Dataset entries
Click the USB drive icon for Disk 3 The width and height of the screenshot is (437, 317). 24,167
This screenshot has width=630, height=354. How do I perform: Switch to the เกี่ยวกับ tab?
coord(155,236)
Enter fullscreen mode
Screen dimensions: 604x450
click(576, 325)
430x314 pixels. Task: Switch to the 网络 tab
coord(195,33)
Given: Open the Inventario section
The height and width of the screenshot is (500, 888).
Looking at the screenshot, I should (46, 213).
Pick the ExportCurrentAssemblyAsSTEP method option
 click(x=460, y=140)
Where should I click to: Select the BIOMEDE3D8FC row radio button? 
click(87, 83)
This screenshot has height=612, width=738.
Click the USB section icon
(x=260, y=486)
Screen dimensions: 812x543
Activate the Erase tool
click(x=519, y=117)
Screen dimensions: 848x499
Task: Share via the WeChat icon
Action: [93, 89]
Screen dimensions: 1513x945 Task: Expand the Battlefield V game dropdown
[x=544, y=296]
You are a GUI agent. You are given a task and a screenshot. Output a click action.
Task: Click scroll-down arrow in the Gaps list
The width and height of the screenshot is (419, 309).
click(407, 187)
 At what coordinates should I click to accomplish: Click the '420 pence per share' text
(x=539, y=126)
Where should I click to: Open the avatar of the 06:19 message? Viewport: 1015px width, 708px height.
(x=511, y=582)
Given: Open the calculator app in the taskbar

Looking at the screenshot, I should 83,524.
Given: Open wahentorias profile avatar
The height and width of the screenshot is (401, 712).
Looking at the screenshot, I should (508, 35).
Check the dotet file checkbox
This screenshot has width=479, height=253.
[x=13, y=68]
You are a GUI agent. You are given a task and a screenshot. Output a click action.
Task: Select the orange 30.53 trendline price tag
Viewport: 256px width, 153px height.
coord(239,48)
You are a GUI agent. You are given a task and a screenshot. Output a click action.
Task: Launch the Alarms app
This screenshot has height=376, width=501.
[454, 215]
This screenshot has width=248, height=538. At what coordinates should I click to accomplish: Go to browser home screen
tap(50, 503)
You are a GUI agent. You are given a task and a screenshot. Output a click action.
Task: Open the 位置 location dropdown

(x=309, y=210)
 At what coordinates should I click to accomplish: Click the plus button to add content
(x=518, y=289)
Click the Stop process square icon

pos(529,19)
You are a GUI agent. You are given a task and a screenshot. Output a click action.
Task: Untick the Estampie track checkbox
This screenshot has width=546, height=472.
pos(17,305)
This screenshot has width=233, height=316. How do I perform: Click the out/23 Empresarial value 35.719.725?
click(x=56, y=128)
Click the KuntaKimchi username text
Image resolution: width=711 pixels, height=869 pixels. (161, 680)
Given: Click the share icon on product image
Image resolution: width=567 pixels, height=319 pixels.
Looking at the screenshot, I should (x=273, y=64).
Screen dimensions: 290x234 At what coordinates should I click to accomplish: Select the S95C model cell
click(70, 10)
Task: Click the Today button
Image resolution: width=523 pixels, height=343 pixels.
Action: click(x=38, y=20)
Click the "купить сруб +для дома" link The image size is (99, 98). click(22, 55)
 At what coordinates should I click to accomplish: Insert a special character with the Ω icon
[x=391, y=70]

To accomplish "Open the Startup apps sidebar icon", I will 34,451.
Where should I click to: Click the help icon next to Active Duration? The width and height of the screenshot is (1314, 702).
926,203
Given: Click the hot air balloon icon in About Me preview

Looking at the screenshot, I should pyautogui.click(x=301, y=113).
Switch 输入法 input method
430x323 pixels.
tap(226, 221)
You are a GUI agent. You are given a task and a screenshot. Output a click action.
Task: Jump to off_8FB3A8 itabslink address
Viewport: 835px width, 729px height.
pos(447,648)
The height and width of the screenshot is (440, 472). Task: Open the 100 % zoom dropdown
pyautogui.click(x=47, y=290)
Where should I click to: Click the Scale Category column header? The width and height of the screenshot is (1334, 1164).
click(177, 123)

WHAT IS REQUIRED =>
Please give an exact copy of the lines above, beginning with the line containing "Click the Stop process square icon" and running through the line containing "Given: Click the share icon on product image", and of no other lines.

RESULT OF THIS TASK =>
Click the Stop process square icon

pos(529,19)
You are a GUI agent. You are given a task and a screenshot. Output a click action.
Task: Untick the Estampie track checkbox
This screenshot has width=546, height=472.
pos(17,305)
This screenshot has width=233, height=316. How do I perform: Click the out/23 Empresarial value 35.719.725?
click(x=56, y=128)
Click the KuntaKimchi username text
Image resolution: width=711 pixels, height=869 pixels. (161, 680)
Given: Click the share icon on product image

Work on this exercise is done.